## The task
Which rows run from the line containing "Click the Канал label" through the line containing "pyautogui.click(x=156, y=414)"? Reproduce that stretch, both end lines included, exactly as it stands, and nothing else.

Target pointing data
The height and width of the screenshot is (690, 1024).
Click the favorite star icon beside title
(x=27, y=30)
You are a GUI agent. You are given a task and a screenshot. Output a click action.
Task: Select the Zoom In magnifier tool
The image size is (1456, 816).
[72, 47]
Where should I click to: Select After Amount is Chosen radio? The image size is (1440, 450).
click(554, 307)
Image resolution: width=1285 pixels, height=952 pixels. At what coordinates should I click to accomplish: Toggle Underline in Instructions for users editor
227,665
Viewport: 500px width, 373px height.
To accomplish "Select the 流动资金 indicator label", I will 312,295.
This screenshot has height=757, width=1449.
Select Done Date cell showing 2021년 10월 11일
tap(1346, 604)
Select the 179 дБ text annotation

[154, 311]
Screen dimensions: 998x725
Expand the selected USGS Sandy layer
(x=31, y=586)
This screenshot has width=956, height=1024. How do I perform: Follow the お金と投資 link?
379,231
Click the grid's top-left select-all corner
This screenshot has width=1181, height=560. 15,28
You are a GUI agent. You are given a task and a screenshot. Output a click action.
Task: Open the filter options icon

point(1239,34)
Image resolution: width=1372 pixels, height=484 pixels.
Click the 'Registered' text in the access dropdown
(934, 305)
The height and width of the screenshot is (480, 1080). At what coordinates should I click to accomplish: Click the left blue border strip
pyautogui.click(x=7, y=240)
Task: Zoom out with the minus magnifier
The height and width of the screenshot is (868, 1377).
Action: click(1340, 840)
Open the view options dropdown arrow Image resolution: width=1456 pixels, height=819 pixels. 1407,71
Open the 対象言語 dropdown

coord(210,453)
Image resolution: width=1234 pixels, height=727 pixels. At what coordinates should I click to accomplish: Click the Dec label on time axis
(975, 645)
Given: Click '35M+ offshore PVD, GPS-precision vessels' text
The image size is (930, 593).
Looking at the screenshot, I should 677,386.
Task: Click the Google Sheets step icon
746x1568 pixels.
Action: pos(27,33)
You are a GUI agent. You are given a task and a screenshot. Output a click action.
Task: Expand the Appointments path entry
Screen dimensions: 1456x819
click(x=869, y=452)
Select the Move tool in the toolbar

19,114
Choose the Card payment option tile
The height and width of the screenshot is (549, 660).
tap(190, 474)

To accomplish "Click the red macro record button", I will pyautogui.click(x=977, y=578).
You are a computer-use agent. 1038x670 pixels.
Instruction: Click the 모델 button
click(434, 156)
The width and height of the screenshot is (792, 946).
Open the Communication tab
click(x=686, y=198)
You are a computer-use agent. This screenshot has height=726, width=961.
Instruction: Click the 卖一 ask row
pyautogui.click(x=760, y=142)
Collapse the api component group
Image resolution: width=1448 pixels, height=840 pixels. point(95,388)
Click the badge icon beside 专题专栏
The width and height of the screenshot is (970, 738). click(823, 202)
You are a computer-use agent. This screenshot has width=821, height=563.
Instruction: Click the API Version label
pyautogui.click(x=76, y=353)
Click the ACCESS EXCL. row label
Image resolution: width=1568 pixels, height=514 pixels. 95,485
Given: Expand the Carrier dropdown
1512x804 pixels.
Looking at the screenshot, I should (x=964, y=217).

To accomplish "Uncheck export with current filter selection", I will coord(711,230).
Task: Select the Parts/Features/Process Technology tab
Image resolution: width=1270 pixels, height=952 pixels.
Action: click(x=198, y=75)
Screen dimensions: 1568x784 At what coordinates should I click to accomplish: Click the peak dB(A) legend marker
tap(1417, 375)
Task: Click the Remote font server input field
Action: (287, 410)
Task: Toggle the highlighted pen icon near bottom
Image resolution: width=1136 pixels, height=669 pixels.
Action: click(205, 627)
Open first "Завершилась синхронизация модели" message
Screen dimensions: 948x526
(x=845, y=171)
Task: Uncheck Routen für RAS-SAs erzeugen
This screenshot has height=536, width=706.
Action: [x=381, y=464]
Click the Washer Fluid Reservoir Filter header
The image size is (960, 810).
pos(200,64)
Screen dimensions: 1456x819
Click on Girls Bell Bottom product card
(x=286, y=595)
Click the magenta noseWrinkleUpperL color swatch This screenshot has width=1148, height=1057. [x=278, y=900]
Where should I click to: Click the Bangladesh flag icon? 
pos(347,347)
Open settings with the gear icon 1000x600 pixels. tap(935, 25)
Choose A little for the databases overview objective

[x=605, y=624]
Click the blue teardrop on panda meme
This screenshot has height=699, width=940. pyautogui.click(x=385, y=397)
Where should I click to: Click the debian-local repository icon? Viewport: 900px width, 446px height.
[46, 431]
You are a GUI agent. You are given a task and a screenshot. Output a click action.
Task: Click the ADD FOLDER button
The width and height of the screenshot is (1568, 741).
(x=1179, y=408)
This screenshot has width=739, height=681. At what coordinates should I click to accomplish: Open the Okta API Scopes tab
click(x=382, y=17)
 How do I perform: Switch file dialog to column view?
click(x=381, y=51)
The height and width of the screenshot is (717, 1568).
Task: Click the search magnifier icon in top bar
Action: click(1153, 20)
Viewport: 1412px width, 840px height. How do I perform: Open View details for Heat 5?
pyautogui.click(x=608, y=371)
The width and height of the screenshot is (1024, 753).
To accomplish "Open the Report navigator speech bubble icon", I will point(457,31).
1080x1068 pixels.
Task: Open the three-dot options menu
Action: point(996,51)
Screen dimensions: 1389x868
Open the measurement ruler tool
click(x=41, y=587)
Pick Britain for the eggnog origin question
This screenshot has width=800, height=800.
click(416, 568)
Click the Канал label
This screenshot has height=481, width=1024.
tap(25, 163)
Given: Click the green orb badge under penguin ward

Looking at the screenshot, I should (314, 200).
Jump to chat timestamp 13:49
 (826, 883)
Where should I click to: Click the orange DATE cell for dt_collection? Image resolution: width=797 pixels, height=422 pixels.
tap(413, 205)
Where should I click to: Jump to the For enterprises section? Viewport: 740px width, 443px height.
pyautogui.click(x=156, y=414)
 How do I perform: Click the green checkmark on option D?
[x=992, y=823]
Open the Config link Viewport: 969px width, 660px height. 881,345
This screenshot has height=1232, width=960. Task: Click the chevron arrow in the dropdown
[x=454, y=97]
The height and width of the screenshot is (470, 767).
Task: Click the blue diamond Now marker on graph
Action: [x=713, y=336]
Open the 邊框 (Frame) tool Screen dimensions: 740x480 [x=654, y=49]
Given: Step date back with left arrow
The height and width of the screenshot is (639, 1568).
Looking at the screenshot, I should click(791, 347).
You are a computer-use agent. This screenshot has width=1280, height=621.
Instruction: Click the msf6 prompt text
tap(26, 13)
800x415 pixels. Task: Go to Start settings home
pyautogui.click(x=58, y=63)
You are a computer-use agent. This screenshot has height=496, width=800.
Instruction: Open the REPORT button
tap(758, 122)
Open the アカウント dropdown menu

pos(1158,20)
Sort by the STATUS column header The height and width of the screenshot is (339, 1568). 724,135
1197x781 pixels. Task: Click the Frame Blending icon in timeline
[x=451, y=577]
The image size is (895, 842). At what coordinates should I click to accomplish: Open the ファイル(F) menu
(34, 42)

## Task solution
Click the Канал label
This screenshot has height=481, width=1024.
tap(25, 163)
Given: Click the green orb badge under penguin ward

Looking at the screenshot, I should (314, 200).
Jump to chat timestamp 13:49
 (826, 883)
Where should I click to: Click the orange DATE cell for dt_collection? Image resolution: width=797 pixels, height=422 pixels.
tap(413, 205)
Where should I click to: Jump to the For enterprises section? Viewport: 740px width, 443px height.
pyautogui.click(x=156, y=414)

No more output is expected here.